Last year Blackboard celebrated their 20th anniversary as a company, and this year Instructure celebrated their 10th. Yes, the company with Canvas, the “new” LMS solution, is a decade old. To gain historical perspective, it is interesting to compare each company’s first ten years in business in terms of primary financials – revenue and income – and performance in their core North American Higher Education market.
We can only go so far in comparing the companies on this basis, however, due to different circumstances.
- Most importantly, Blackboard helped create the LMS market and therefore had significant portion of its expansion in a greenfield situation, picking up clients who had not previously used an institution-wide LMS. Canvas entered the market well after saturation, with greater than 90% of institutions already having a standard LMS.

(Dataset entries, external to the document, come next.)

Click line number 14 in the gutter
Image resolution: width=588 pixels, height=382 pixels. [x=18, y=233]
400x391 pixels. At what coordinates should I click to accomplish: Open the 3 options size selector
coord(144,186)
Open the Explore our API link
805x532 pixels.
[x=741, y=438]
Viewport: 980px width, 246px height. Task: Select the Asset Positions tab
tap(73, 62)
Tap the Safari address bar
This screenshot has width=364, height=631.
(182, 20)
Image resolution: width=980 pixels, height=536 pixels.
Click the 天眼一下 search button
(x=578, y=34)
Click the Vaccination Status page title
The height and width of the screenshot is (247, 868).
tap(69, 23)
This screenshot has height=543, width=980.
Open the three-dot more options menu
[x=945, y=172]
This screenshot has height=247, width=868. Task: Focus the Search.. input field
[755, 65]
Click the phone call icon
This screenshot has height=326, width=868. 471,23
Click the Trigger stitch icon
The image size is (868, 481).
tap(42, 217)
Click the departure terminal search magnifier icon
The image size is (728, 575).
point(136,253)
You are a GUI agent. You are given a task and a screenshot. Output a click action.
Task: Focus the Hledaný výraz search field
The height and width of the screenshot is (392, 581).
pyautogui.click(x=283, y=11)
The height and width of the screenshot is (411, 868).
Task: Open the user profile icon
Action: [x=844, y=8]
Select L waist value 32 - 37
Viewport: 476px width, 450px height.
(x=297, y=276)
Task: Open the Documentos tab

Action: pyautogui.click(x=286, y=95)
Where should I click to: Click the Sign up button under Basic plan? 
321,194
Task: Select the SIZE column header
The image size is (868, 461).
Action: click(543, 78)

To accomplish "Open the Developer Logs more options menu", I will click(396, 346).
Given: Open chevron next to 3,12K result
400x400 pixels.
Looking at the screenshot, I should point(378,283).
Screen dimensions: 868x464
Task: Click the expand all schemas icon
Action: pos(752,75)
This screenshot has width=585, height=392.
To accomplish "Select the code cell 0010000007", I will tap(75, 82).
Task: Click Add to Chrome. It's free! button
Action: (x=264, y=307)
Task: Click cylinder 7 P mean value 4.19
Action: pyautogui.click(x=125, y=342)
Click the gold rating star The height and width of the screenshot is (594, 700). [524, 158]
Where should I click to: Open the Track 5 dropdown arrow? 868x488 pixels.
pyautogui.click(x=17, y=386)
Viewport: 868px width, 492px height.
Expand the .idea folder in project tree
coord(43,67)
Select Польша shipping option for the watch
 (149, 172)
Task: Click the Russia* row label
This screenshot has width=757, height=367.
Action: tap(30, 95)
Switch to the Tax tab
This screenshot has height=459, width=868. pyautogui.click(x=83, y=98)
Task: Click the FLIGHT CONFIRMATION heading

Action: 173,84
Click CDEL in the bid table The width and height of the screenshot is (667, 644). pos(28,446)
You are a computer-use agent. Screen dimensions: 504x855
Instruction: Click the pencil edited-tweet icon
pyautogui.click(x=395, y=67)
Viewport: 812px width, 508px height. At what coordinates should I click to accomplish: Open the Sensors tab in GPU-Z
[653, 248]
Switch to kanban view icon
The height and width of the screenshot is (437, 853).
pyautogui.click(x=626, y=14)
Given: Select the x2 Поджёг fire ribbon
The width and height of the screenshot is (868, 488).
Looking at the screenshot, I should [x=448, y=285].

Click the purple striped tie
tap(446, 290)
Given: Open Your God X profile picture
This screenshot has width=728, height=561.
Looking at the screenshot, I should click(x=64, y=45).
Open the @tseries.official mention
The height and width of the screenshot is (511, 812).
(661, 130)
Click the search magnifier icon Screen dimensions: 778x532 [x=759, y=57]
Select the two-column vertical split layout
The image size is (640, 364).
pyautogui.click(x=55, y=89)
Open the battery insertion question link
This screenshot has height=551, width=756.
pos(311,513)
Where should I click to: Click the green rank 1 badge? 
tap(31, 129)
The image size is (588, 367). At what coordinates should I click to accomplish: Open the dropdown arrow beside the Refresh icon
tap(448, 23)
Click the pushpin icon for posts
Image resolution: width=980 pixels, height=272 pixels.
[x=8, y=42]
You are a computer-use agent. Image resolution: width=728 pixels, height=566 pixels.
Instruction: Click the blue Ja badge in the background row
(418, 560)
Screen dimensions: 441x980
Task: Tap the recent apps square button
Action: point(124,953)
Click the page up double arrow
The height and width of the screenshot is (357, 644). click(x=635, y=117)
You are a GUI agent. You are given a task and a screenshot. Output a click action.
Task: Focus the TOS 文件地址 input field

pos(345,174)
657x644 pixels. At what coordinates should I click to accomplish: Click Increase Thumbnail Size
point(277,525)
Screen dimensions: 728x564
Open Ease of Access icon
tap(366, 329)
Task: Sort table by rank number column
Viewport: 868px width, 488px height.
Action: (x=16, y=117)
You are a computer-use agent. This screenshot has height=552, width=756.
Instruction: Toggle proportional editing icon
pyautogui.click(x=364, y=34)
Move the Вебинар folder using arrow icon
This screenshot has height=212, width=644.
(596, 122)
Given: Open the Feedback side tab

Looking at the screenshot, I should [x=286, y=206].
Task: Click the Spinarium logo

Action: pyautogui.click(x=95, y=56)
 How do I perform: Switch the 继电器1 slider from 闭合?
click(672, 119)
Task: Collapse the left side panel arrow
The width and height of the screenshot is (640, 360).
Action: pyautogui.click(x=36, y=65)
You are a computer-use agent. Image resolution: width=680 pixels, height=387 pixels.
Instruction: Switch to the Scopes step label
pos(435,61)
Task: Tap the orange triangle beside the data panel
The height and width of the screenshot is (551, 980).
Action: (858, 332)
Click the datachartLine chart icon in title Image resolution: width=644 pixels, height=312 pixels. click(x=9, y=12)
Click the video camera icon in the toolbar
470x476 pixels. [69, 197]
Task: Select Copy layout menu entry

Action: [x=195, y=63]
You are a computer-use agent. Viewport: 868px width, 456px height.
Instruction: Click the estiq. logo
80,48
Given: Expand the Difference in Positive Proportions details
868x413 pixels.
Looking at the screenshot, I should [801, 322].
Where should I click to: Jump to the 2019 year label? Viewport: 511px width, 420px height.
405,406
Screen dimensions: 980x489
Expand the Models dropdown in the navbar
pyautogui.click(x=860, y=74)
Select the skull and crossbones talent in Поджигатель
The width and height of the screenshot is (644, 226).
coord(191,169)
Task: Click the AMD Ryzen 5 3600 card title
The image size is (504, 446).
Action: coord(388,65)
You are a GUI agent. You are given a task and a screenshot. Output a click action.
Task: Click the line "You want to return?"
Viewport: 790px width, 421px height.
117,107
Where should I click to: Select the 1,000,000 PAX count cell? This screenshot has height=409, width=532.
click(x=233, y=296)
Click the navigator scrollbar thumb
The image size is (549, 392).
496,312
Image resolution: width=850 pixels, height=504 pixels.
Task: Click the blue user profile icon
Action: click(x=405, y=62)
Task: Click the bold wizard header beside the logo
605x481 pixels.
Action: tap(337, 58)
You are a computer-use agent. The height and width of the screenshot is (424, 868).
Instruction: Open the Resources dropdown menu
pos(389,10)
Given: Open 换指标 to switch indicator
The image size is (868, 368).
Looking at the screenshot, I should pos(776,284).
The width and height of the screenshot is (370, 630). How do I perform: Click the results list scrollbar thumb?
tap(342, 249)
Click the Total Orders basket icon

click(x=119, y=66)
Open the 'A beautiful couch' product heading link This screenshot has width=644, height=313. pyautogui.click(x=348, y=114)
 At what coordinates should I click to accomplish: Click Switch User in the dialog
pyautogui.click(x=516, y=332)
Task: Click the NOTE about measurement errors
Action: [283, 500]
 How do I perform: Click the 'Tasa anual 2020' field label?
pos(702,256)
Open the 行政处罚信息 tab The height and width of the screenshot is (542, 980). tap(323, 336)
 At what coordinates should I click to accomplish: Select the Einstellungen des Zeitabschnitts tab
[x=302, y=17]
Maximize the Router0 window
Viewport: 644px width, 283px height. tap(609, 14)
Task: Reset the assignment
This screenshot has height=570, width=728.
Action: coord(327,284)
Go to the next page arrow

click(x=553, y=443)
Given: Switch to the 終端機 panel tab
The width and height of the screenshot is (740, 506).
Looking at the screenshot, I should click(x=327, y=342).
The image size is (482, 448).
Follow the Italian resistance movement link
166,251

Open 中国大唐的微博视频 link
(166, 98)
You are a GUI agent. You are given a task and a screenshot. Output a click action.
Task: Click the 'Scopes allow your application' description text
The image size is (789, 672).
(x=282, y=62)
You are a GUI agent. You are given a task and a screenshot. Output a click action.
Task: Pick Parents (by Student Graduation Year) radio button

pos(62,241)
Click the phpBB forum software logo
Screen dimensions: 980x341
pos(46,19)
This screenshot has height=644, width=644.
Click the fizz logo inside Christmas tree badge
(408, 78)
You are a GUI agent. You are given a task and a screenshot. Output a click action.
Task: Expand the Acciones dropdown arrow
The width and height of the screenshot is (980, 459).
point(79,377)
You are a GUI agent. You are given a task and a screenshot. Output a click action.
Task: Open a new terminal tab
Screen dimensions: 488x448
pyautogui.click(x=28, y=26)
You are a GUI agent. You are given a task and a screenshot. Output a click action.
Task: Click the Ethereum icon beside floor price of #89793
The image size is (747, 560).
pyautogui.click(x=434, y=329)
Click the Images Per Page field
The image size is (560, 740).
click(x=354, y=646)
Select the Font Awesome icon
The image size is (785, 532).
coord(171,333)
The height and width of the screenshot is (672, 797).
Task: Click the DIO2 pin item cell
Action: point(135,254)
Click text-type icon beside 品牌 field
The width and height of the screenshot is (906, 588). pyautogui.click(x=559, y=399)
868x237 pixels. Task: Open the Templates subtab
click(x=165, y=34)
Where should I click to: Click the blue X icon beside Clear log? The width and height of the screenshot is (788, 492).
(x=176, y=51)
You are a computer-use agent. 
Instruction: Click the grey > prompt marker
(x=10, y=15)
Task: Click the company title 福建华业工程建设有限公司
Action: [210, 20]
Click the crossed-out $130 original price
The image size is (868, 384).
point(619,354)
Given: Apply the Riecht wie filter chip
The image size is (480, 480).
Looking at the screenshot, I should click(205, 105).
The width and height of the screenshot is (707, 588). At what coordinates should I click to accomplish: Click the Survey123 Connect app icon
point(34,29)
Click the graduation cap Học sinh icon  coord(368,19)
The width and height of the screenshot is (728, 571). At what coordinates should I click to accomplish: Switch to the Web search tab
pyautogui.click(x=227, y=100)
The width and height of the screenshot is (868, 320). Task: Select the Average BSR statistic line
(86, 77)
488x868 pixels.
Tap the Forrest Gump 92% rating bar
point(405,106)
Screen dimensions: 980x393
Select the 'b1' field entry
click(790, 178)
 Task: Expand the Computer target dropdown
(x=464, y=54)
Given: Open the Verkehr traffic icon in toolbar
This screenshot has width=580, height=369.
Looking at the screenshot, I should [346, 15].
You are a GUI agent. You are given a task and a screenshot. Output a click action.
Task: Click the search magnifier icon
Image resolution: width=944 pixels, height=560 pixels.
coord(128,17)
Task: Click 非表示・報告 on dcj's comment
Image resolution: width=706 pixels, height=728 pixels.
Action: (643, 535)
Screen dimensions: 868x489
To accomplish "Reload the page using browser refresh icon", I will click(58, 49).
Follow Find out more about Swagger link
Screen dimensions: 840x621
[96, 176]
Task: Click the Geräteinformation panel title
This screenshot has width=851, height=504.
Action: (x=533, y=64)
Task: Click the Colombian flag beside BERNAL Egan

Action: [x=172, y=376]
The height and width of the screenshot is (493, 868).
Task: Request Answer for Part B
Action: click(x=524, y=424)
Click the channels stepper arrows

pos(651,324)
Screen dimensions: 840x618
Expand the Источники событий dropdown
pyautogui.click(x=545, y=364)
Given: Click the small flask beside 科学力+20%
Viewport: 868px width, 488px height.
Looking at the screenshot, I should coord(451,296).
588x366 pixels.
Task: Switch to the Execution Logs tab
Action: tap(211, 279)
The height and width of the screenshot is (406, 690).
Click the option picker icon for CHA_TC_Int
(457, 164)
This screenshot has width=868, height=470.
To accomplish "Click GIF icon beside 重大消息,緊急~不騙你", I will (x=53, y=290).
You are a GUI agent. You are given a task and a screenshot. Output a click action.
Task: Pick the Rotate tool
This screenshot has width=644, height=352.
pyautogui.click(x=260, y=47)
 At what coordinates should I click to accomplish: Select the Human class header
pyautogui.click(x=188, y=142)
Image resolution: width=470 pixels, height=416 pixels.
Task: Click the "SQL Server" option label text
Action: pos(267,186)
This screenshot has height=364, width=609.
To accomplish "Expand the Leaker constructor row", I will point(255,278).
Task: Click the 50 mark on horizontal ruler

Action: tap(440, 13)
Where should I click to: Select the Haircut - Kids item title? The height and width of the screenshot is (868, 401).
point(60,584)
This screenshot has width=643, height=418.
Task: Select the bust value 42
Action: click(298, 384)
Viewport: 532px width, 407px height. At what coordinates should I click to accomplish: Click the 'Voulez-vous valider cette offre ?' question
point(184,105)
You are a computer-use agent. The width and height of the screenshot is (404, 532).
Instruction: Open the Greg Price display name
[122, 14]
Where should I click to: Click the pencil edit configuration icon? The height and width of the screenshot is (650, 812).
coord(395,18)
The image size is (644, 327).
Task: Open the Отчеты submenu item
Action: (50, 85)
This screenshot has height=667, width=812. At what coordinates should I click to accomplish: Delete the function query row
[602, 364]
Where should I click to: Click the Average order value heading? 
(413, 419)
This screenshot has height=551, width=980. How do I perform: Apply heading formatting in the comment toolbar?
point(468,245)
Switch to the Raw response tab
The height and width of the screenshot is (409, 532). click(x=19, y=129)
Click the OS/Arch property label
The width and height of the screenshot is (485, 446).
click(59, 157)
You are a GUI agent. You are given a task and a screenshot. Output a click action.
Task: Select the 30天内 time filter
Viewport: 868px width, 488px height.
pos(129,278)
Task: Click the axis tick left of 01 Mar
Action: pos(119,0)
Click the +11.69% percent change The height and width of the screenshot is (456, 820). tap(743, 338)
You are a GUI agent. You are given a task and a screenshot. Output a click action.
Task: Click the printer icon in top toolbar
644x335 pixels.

- Blackboard developed its product line pre-cloud, with on-premise hosting being the primary deployment model. Canvas was cloud-native, developed on top of AWS infrastructure.
- Blackboard’s growth was heavily based on corporate acquisition of competitors – Prometheus, WebCourse, WebCT in the first decade – while Instructure’s growth has been almost exclusively organic.
- Both companies sold in more than just the North American Higher Ed (NAHE) LMS market, even if that was the core. Blackboard acquired two companies in 2000 and launched a card-reader transaction business, and they played somewhat in the K-12 and corporate learning space. Instructure developed Bridge for corporate learning, Arc for video platform, and it has a heavy presence in the K-12 LMS market.
Interestingly, both companies went public in Year 7 (Blackboard in 2004, Instructure in 2015).
With that in mind, let’s compare revenue, operating income – both derived from public SEC filings and adjusted to 2018 dollars – and market share in their core NAHE market. The financial data comes from public filings, and data for 2018 for Instructure are estimates based on their outlook presented in the most recent quarterly earnings release. Market share data is based on our LMS Market Analysis service and associated financial analysis for premium subscribers.
- Blackboard raised ~$185 million in venture financing pre-IPO while Instructure raised ~$95 million (both in 2018 dollars). Part of this difference can be attributed to the much higher costs associated with pre-cloud enterprise software deployment models.
- Blackboard’s revenue was higher than Instructure’s at similar points, and their operating income was mostly positive after Year 6. Instructure has maintained a significant loss each year from operations. One way to explain this difference is that Blackboard’s used funds for corporate acquisitions, thus fueling growth, while Instructure invested funds into sales & marketing and organic growth. This is not the whole story, but it is a big difference between the two companies.
- In market share represented as a percentage, Blackboard’s growth was much faster, but this was in a period where the market was developing and not all schools had a standard LMS. When viewing this market share in raw numbers, we see that Instructure’s growth would have exceeded Blackboard’s were it not for the Year 9 WebCT acquisition.
- Blackboard was already showing organic market declines (in NAHE market share %) and slowdowns in raw numbers outside of the immediate WebCT acquisition of customers. Instructure’s organic growth shows no signs yet of slowing down, is less lumpy and more predictable.